What happened

Shares of many popular social network operators had another bad day on Wednesday. Dating services specialist Match Group (MTCH) fell 9.7%, microblogging veteran Twitter (TWTR) closed the day 10.1% lower, and image-sharing expert Pinterest (PINS 4.04%) took a 13.6% haircut.

So what

These companies may not look like they should suffer much from the coronavirus pandemic, since social distancing efforts and quarantines only give their users more time to explore and enjoy their social networking services. But that's exactly what is going on, not just today but across the entire COVID-19 market chaos.

The virus panic continued to evolve today. The global count of coronavirus cases passed 200,000 for the first time and more than 100 people have now died from the COVID-19 disease in the United States. On the upside, the original hotspot of Wuhan, China, reported just one new virus patient for the second day in a row, indicating an effective containment effort in that city of 11 million people. Furthermore, a team of researchers at Oxford University has developed a much faster coronavirus test that can return results in 30 minutes, and also catches the disease in early stages without any medical symptoms.

So there's some good news and some bad news, but all of this just looks like uncertainty to many investors. Thus, the market dove again, the S&P 500 benchmark fell 5.2% and the Dow Jones Industrial Average dropped 6.3%.
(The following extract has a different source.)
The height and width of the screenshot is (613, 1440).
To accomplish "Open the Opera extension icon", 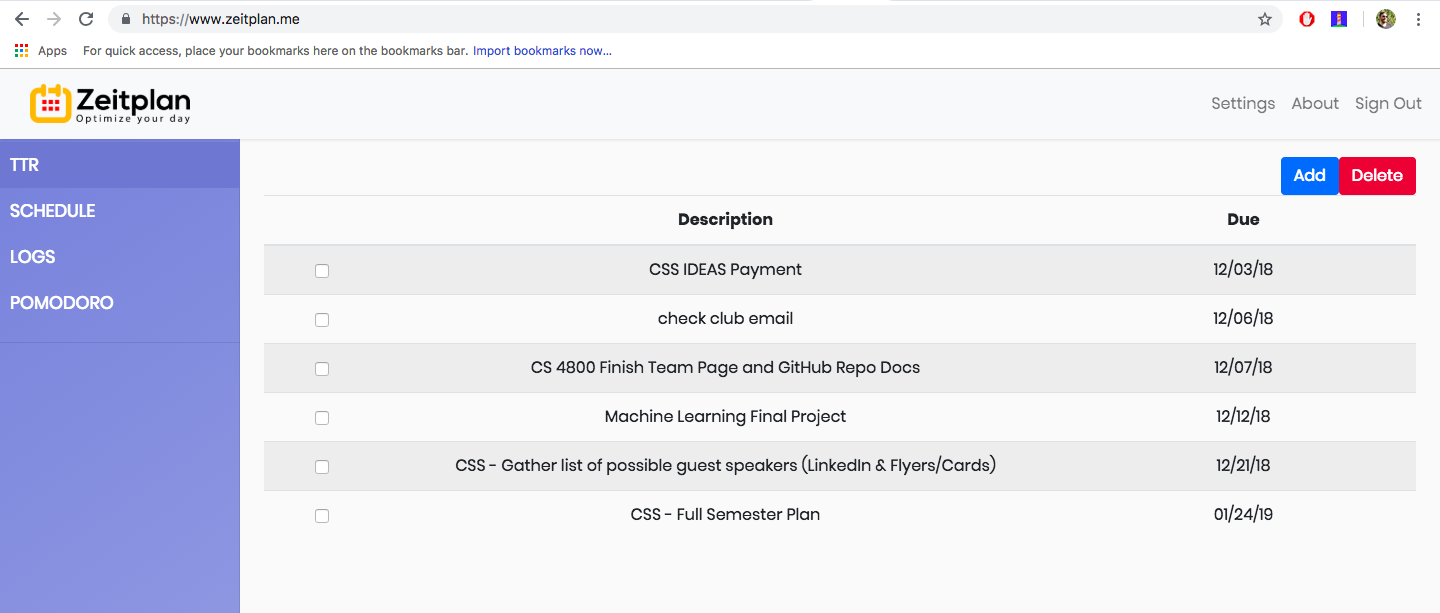I will point(1307,19).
A young woman crosses her fingers and bites her lip while frowning at her smartphone.

Image source: Getty Images.

Now what

So why aren't these stocks surging rather than swooning? Well, under these circumstances, meeting a new romantic interest through Match Group platforms like Tinder, Match.com, or OkCupid shouldn't be high on anybody's priority list. Going beyond Match Group's particular problem, all of these companies depend heavily on advertising revenue. Eyeballs on their screens are only useful when advertisers are ready to pay for that extra attention, and right now, they can't really count on that. Nearly every market sector is grinding to a halt as both Americans and many foreigners find themselves locked up at home, working through the internet at best. The market is losing a ton of economic activity, and the damage gets deeper the longer the virus containment efforts continue.

So it actually makes sense that social networking stocks are getting swept up in the coronavirus panic. Their next financial reports should show deep scars from this experience. Investors are pricing that upcoming pain into the stocks as we speak: Match Group has fallen 33% over the last month while Twitter took a 40% price cut. Pinterest is crashing even harder with a negative 1-month return of 53%.

But this, too, shall pass. Patient investors know that the market eventually will bounce back from this dark trough. Buying blue-chip stocks while they're cheap will set you up for long-term success in any market.